Aktenzeichen: 2 Ss 126/03 OLG Hamm
Leitsatz: 1. Auf eine Verletzung des § 55 StPO kann die Revision nicht gestützt werden.
2. Wird mit formellen Rüge geltend gemacht, der Tatrichter habe den Unmittelbarkeitsgrundsatz nach § 250 StPO dadurch verletzt, dass er die nicht mehr vorhandene Erinnerung eines Zeugen in der Hauptverhandlung durch einen unmittelbaren, durchgehenden Rückgriff auf den Inhalt von Vermerken ersetzt habe, muss vorgetragen werden, ob in der Hauptverhandlung vom Zwischenrechtsbehelf des § 238 Abs. 2 StPO Gebrauch gemacht worden ist .
Senat: 2
Gegenstand: Revision
Stichworte: Verfahrensrüge; Begründung, Auskunftsverweigerungsrecht; Belehrung; Rechtskreistheorie; Vorhalt; Begründung der Verfahrensrüge;
Normen: StPO 55, StPO 238, StPO 250, StPO 261; StPO 344; StGB 46, StGB 145 d
Beschluss: Strafsache
gegen K.B.
wegen Vortäuschens einer Straftat u.a.
Auf die Revision des Angeklagten vom 17. September 2002 gegen das Urteil der 5. kleinen Strafkammer des Landgerichts Hagen vom 16. September 2002 hat der 2. Strafsenat des Oberlandesgerichts Hamm am 28. 04. 2003 durch
den Vorsitzenden Richter am Oberlandesgericht, den Richter am Oberlandesgericht und die Richterin am Landgericht auf Antrag der Generalstaatsanwaltschaft nach Anhörung des Angeklagten und seines Verteidigers einstimmig beschlossen:
Die Revision des Angeklagten wird auf seine Kosten (§ 473 Abs. 1 StPO) als offensichtlich unbegründet verworfen, da die Nachprüfung des angefochtenen Urteils aufgrund der Revisionsrechtfertigung Rechtsfehler zum Nachteil des Angeklagten nicht erkennen lässt (§ 349 Abs. 2 StPO).
Zusatz:
Der näheren Erörterung bedürfen hinsichtlich der formellen Rügen lediglich folgende Punkte:
1.
Soweit der Angeklagte einen Verstoß gegen § 261 StPO mit der Begründung rügt, das Landgericht Hagen habe seiner Beweiswürdigung die mangels Belehrung des Zeugen S. über ein Auskunftsverweigerungsrecht nach § 55 StPO in verfahrensrechtlich nicht zulässiger Weise erlangten Erkenntnisse aus den Vermerken des Polizeibeamten M. vom 08. und 13. September 2000 zu Grunde gelegt, ist bereits bedenklich, ob die Verfahrensrüge den Formerfordernissen des § 344 Abs. 2 S. 2 StPO genügt. Nach dieser Vorschrift sind die den Verfahrensverstoß begründenden Tatsachen so vollständig und so genau mitzuteilen, dass das Revisionsgericht allein aufgrund der Begründungsschrift das Vorliegen eines Verfahrensfehlers prüfen kann (BGHSt 3, 213; 21, 334, 340; 22, 169, 170; 29, 203). Dabei müssen Schriftstücke und Aktenbestandteile im Einzelnen bezeichnet und wörtlich oder wenigstens inhaltlich wiedergegeben werden (BGH NStZ 1984, 213; Meyer-Goßner, StPO, 46. Aufl., § 344 Rn. 22).

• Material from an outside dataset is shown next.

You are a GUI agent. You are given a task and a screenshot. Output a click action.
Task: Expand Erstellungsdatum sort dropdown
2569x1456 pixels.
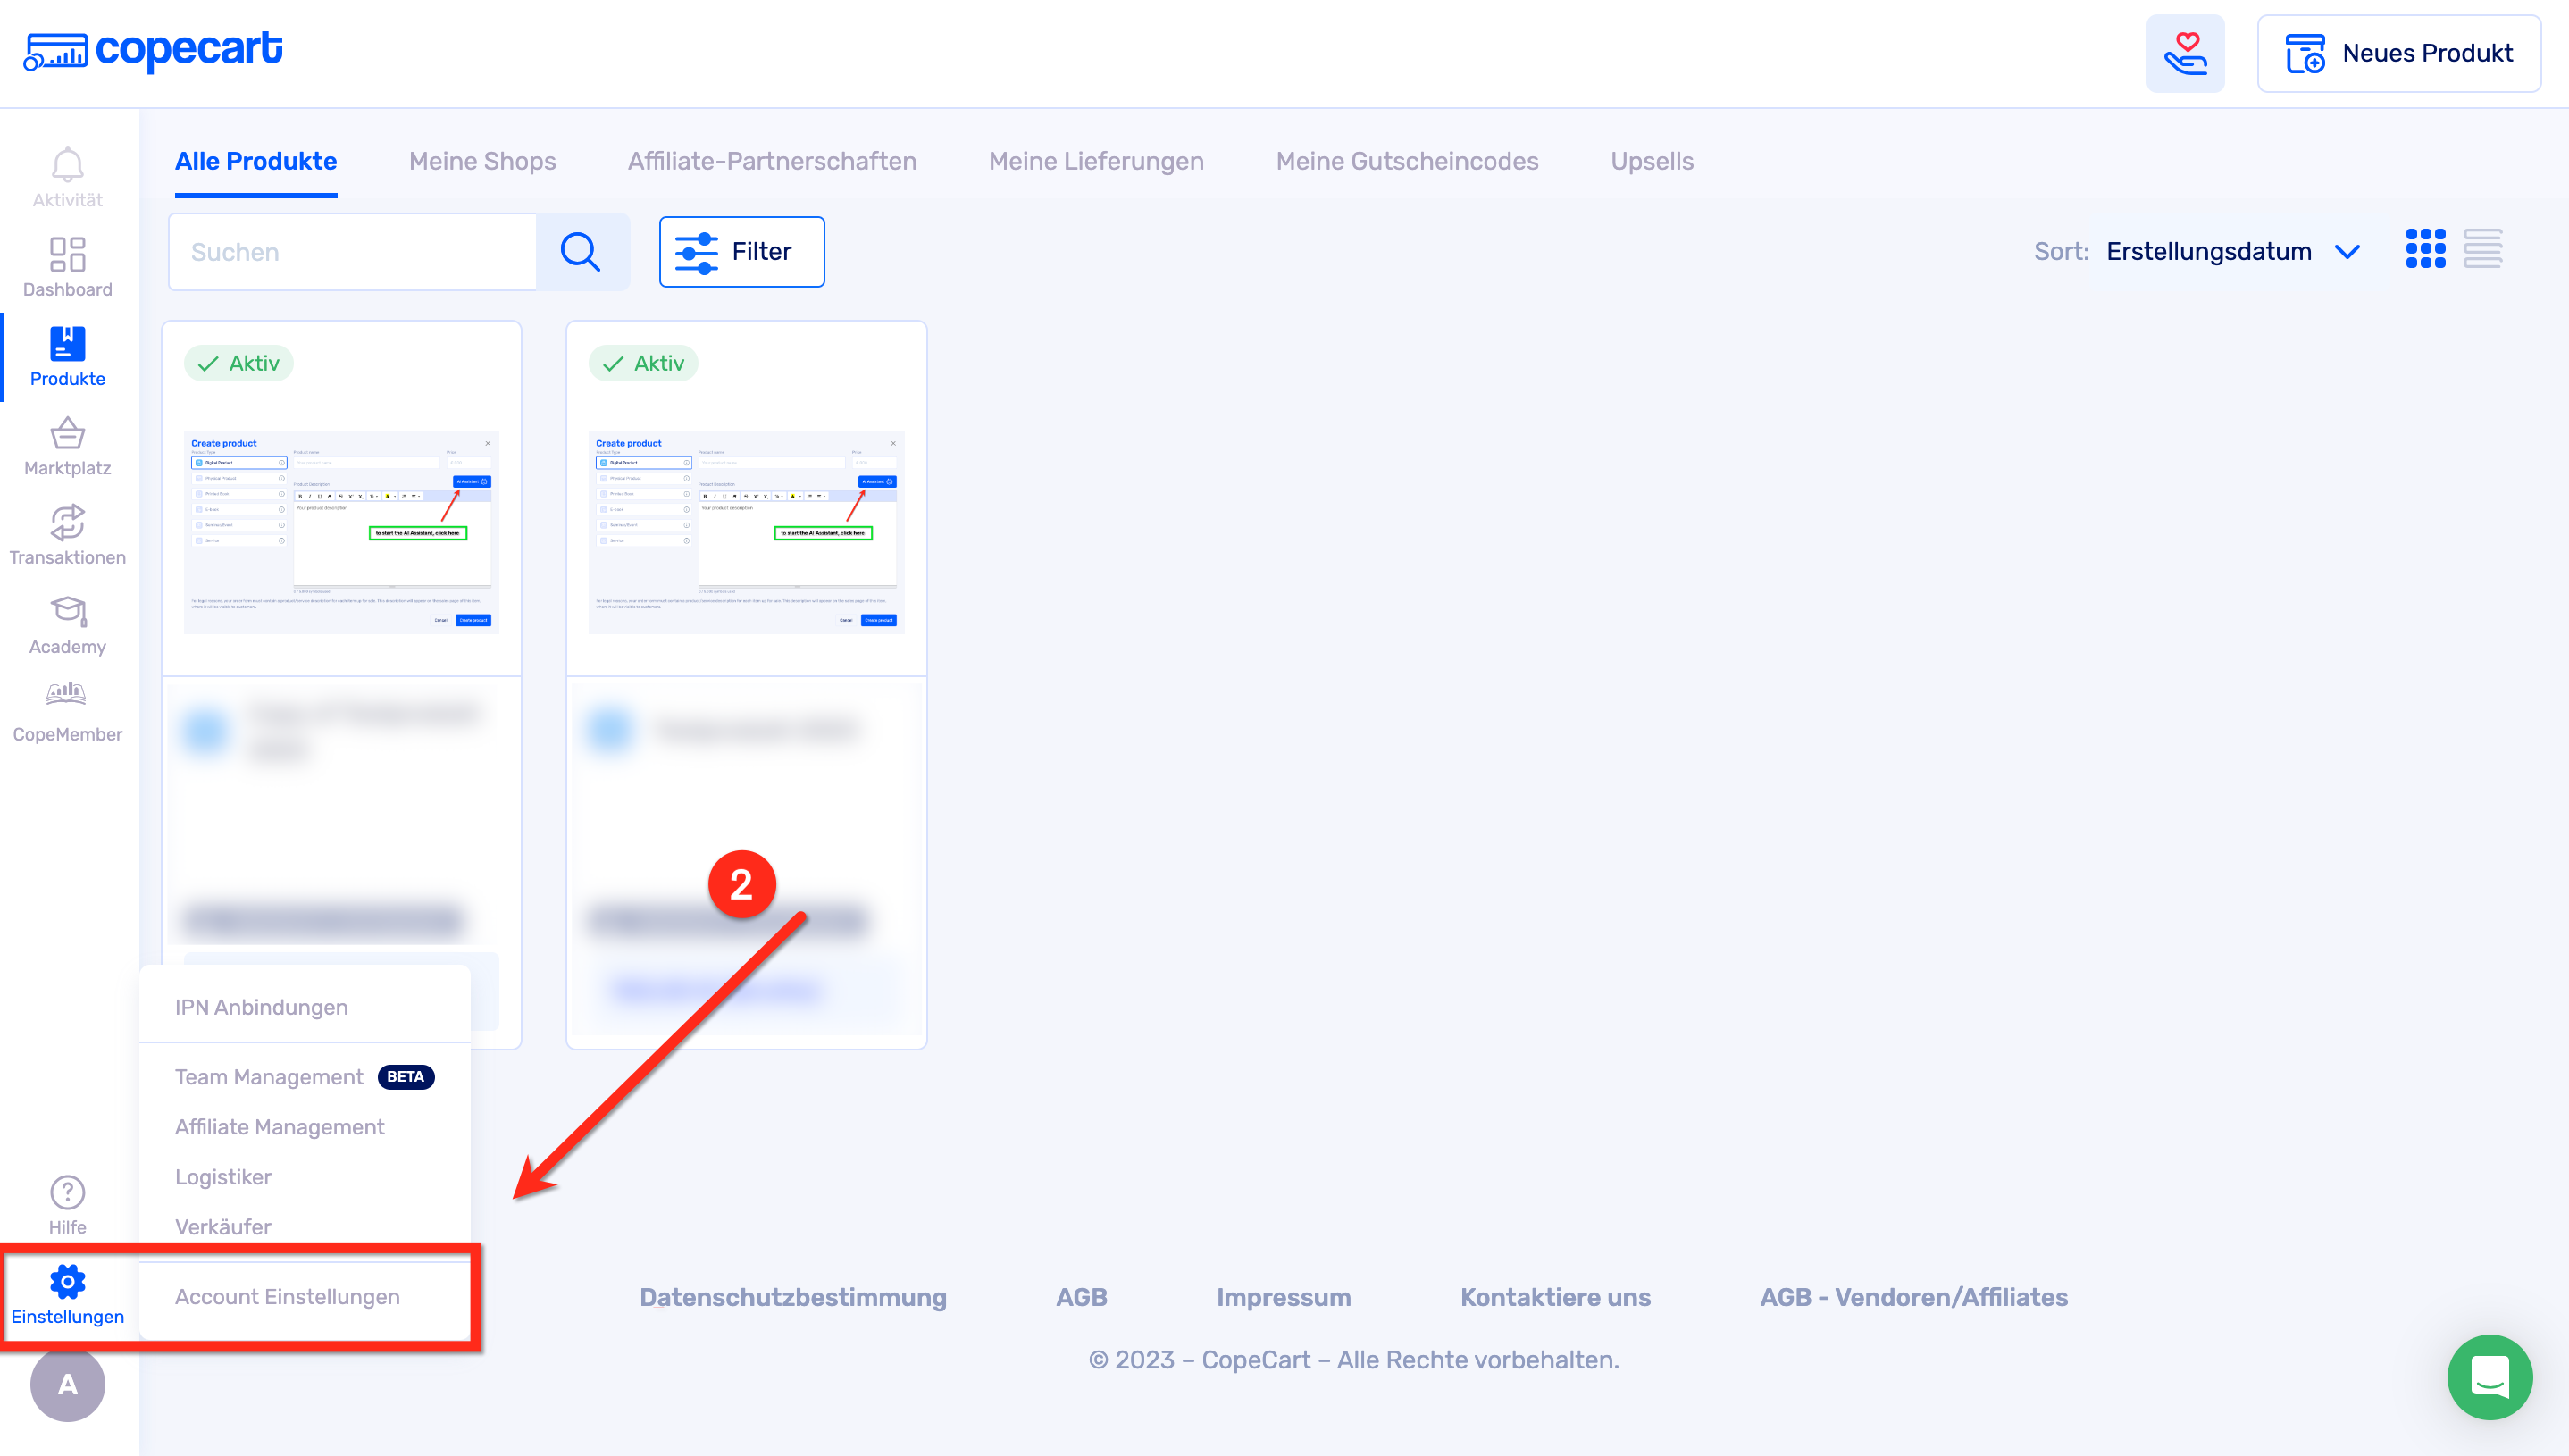[x=2231, y=251]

In der Revisionsbegründung werden weder der Wortlaut noch der Inhalt der genannten Vermerke vorgetragen. Letzterer ergibt sich nur mittelbar aus den wörtlich zitierten Passagen der Beweiswürdigung des angefochtenen Urteils, die sich über die Vermerke verhalten. Zwar darf das Revisionsgericht Verfahrensrügen aus den Urteilsgründen ergänzen, wenn wie hier auch die Sachrüge zulässig erhoben worden ist (BGH bei Miebach NStZ-RR 1998, 3; BGH NStZ 1993, 143; Dahs/Dahs, Die Revision im Strafprozess, 6. Aufl., Rn. 483). Es ist aber auch dann nicht feststellbar, ob der Inhalt der Vermerke in den ergänzend herangezogenen Urteilsgründen vollständig dargestellt worden ist.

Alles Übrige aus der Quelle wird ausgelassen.